- President: Juan Ángel Ruiz
- Vice president: Esther Bermejo
- Secretary general: Ángel Tuñón
- Founded: 25 September 2018
- Split from: Union, Progress and Democracy
- Headquarters: Segovia
- Political position: Centrism

= Centrados =

Centrados (literally "Centred" in plural) is a Spanish political party based in the province of Segovia in Castile and León. The localist party was founded in September 2018, splitting from the nationwide centrist party Union, Progress and Democracy (UPyD).

==History==
Centrados was founded in September 2018 as a split from the nationwide party Union, Progress and Democracy (UPyD) which was then in decline. The founding president of the party was Juan Ángel Ruiz, a deputy in the Provincial Deputation, and its vice president was Esther Bermejo, a member of Segovia City Council.

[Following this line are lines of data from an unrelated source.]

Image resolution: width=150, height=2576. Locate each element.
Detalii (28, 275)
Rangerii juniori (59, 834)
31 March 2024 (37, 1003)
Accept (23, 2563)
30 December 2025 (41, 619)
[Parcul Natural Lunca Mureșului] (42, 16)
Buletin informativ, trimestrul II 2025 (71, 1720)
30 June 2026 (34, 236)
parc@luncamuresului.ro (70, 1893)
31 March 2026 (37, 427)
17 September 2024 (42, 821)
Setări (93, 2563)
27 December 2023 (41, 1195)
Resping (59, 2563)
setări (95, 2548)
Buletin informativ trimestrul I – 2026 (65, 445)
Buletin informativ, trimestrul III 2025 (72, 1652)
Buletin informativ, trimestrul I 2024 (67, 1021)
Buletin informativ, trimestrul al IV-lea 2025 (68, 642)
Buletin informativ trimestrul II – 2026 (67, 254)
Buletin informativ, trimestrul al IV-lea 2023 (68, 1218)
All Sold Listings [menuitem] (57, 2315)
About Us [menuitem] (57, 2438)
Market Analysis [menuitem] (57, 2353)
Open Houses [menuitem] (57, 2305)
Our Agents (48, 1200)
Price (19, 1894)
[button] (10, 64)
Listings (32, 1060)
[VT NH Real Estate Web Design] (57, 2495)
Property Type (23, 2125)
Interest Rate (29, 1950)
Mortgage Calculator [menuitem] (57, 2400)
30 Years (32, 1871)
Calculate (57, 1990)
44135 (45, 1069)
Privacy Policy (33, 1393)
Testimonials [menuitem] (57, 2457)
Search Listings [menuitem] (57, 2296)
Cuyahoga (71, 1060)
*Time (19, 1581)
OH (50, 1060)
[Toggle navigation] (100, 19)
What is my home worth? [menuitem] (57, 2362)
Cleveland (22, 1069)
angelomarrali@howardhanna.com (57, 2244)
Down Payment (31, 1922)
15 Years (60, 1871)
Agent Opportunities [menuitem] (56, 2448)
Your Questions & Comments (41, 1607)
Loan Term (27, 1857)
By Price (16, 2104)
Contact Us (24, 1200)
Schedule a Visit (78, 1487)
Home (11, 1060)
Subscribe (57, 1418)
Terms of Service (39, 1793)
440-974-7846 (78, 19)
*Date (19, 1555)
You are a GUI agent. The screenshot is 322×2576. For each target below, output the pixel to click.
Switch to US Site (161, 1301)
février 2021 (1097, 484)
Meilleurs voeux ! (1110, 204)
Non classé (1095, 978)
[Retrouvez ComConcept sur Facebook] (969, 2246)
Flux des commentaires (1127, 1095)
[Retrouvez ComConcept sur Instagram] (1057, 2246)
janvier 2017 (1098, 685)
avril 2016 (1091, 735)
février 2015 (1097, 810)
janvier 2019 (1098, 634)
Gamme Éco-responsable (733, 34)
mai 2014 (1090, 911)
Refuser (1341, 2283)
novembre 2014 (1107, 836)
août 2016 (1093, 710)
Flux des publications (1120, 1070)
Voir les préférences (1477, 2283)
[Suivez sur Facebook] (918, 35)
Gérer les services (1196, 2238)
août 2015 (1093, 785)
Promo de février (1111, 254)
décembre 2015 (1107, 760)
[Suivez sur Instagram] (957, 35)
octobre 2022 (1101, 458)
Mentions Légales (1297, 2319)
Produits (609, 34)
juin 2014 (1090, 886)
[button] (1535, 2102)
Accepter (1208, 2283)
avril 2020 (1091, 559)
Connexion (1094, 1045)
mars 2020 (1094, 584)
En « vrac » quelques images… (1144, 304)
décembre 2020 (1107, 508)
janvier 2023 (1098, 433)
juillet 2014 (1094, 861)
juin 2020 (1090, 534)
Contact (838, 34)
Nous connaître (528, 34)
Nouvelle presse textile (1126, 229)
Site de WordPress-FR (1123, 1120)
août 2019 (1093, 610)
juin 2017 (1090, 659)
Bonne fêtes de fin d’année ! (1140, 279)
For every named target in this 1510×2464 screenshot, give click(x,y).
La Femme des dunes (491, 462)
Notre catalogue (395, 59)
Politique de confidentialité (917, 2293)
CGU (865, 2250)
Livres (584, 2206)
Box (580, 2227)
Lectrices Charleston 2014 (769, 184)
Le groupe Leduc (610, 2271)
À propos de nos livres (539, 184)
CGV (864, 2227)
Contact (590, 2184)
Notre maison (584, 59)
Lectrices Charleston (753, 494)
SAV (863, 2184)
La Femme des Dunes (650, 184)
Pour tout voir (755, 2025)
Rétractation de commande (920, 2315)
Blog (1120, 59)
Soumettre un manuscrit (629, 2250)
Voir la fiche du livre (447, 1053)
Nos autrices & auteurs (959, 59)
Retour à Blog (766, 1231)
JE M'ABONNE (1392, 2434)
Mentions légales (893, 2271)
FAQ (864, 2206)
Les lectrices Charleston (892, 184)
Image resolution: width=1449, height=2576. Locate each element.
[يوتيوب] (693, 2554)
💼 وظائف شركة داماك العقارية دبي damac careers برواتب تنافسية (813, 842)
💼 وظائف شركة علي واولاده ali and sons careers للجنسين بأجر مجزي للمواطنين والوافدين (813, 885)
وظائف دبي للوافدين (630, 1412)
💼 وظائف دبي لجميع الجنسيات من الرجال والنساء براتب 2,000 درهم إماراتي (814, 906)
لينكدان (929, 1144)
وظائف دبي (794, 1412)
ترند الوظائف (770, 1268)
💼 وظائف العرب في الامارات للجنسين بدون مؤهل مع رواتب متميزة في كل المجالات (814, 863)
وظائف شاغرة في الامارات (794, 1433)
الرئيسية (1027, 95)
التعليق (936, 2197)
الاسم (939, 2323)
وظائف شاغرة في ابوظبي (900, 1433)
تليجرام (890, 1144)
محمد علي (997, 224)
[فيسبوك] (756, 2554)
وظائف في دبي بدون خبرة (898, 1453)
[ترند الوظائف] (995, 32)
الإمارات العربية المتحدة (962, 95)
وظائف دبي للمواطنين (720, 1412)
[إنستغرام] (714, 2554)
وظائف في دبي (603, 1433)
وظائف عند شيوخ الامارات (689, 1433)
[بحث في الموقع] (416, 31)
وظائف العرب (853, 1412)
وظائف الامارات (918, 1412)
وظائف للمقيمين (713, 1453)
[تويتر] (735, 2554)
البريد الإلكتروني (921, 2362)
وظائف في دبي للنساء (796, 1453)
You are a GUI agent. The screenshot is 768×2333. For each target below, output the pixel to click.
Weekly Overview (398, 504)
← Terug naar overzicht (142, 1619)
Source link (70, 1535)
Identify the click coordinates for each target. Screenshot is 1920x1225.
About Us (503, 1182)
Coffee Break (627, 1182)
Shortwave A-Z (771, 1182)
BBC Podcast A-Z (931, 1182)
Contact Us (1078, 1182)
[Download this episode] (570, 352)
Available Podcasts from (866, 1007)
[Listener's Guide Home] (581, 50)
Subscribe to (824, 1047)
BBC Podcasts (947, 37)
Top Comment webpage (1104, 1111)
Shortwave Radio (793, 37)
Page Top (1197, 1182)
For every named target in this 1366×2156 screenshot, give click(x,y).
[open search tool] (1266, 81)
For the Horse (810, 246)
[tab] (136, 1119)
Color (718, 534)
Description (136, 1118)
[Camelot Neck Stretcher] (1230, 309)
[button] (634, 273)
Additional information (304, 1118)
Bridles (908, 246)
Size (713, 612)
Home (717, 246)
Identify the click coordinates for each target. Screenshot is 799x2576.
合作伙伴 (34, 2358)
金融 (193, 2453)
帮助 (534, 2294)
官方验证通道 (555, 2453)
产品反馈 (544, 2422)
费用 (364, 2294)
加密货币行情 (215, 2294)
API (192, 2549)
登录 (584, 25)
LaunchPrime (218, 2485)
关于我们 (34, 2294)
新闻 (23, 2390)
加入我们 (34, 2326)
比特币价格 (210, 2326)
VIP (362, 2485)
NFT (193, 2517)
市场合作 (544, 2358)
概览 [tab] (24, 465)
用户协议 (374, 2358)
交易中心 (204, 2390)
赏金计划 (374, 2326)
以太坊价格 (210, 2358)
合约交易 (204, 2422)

In the 2019 local elections, thirteen Centrados members were elected to councils in the province. This made it the fourth-biggest party in town halls in the province, after the People's Party (615), the Spanish Socialist Workers' Party (385) and Citizens (38). In Cabañas de Polendos, Javier Gómez was elected mayor. However, it did not have any members elected to the Provincial Deputation or the City Hall of the provincial capital. In the 2023 elections, it dropped to two councillors.

The party has also contested unsuccessfully for seats in the Congress of Deputies, Senate, Cortes of Castile and León and the European Parliament. In the 2019 European Parliament election in Spain, it took part as part in Centrists for Europe, a localist coalition led by the Democratic Centre Coalition.